Objective: To determine the diagnostic performance of dynamic contrast-enhanced magnetic resonance imaging (DCE-MRI) and DCE ultrasound (DCE-US) for predicting response to neoadjuvant chemotherapy (NAC) in breast cancer patients. Materials and Methods: This Institutional Review Board-approved prospective study was performed between 2014 and 2016. Thirty-nine women with breast cancer underwent DCE-US and DCE-MRI before the NAC, follow-up DCE-US after the first cycle of NAC, and follow-up DCE-MRI after the second cycle of NAC. DCE-MRI parameters (transfer constant [$K_{trans}$], reverse constant [$k_{ep}$], and leakage space [$V_e$]) were assessed with histograms. From DCE-US, peak-enhancement, the area under the curve, wash-in rate, wash-out rate, time to peak, and rise time (RT) were obtained. After surgery, all the imaging parameters and their changes were compared with histopathologic response using the Miller-Payne Grading (MPG) system. Data from minor and good responders were compared using Wilcoxon rank sum test, chi-square test, or Fisher's exact test. Receiver operating characteristic curve analysis was used for assessing diagnostic performance to predict good response. Results: Twelve patients (30.8%) showed a good response (MPG 4 or 5) and 27 (69.2%) showed a minor response (MPG 1-3).

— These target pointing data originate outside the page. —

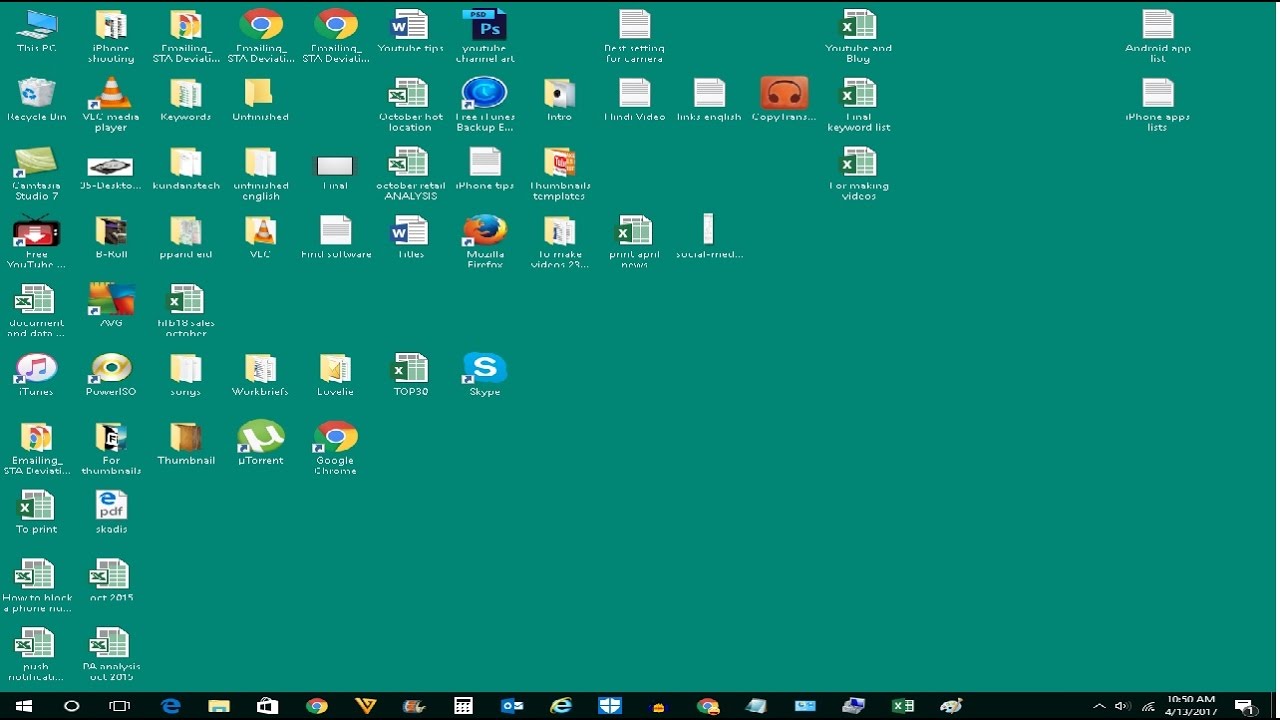This screenshot has height=720, width=1280.
Task: Open Skype from the desktop
Action: 484,367
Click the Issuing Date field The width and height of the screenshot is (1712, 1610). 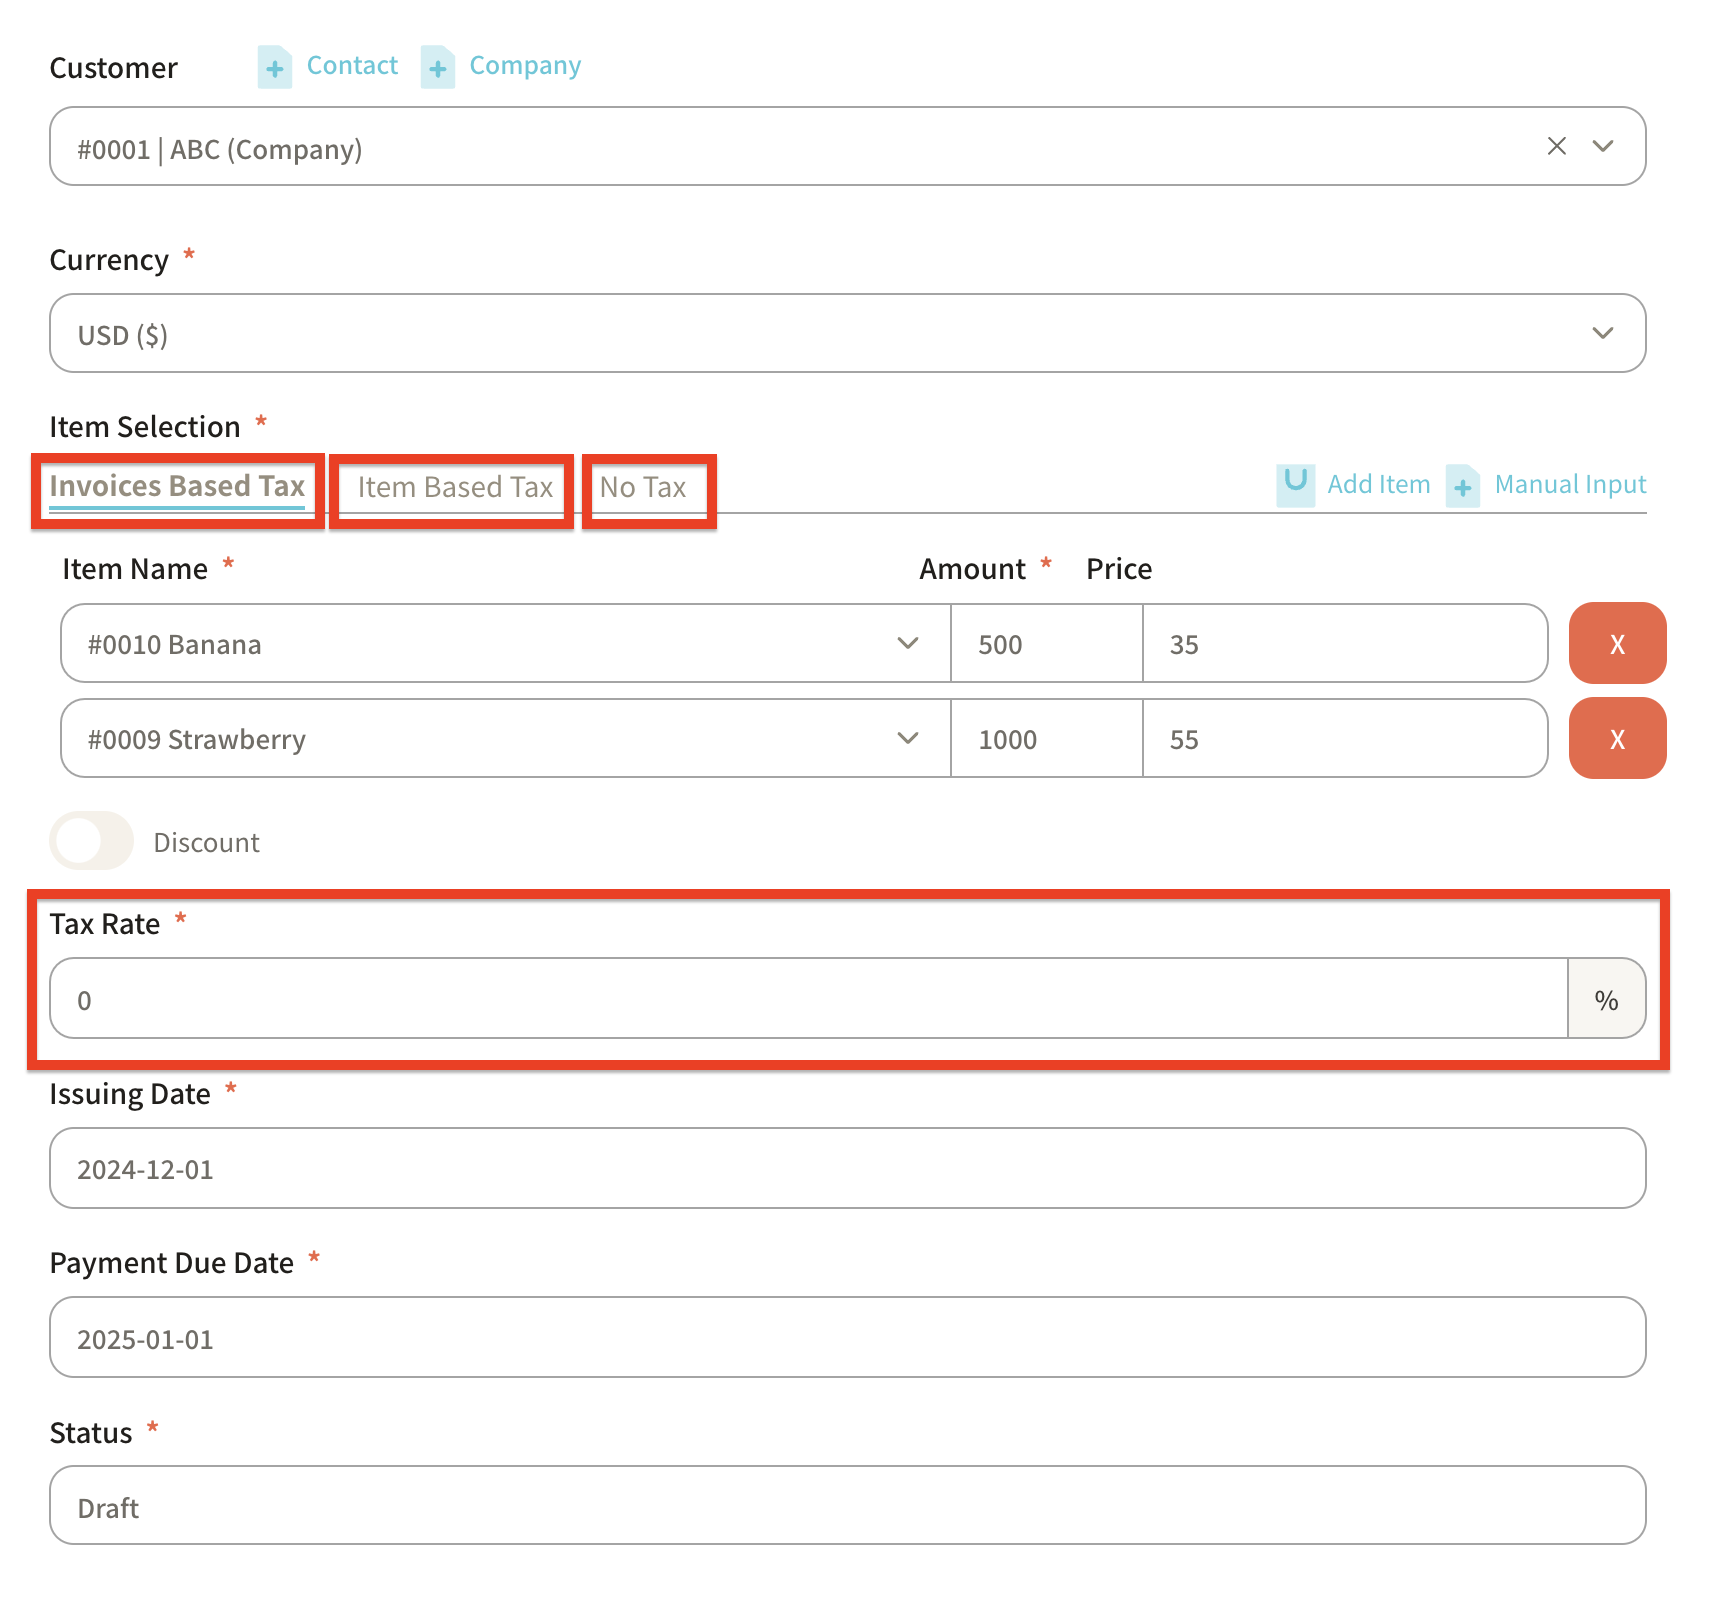click(846, 1169)
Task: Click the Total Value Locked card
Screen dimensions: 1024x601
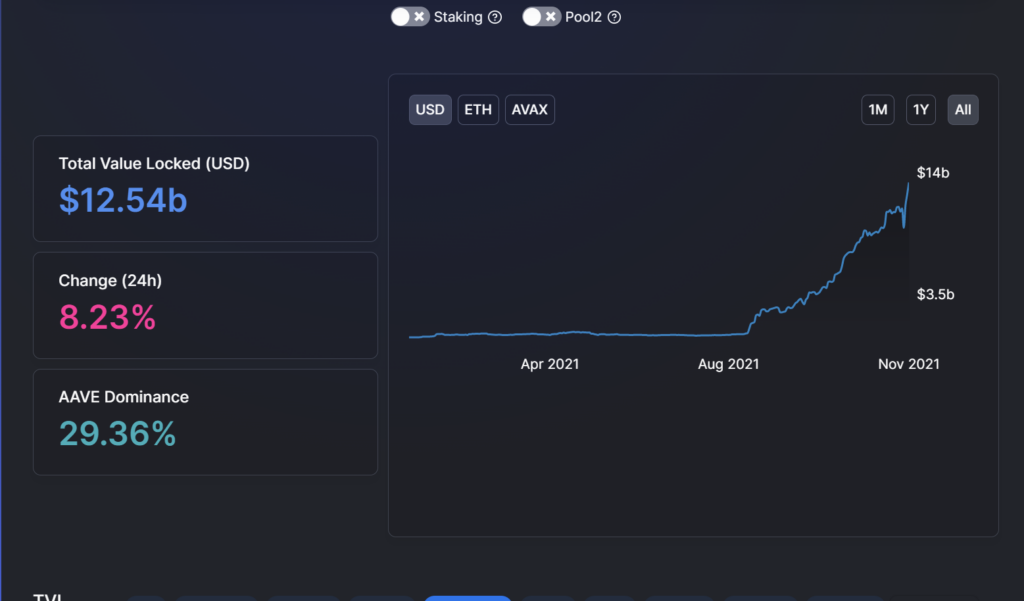Action: [205, 188]
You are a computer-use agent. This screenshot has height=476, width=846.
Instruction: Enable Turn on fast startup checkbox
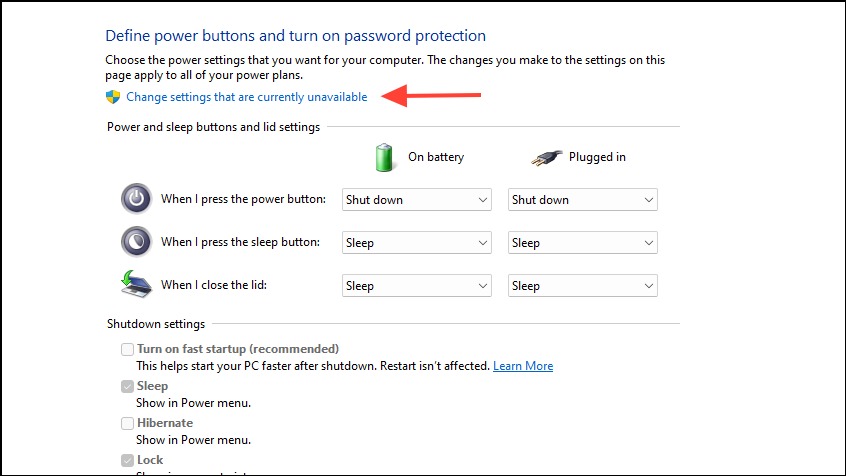[x=127, y=349]
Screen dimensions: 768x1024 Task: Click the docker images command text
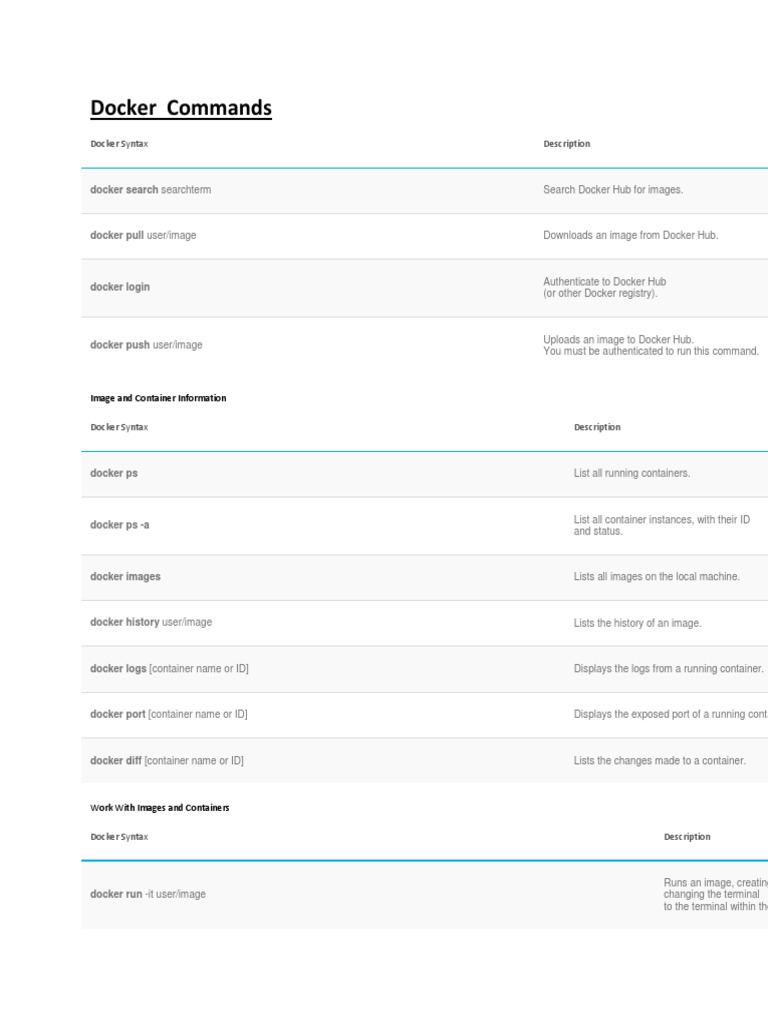(x=125, y=576)
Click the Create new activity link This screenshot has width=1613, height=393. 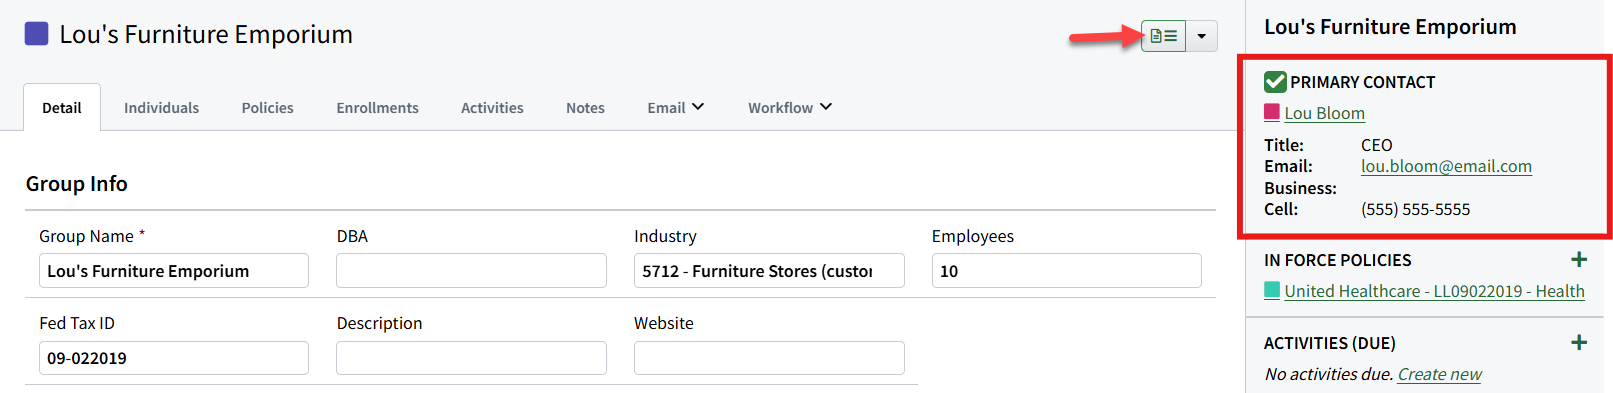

The mean, 25th, 50th, and 75th percentiles of $K_{trans}$ and $K_{ep}$ of post-NAC DCE-MRI differed between the two groups. These parameters showed fair to good diagnostic performance for the prediction of response to NAC (AUC 0.76-0.81, $p{\leq}0.007$). Among DCE-US parameters, the percentage change in RT showed fair prediction (AUC 0.71, p = 0.023). Conclusion: Quantitative analysis of DCE-MRI and DCE-US was helpful for early prediction of response to NAC.

Keywords

Acknowledgement

Supported by : Korea Health Industry Development Institute (KHIDI)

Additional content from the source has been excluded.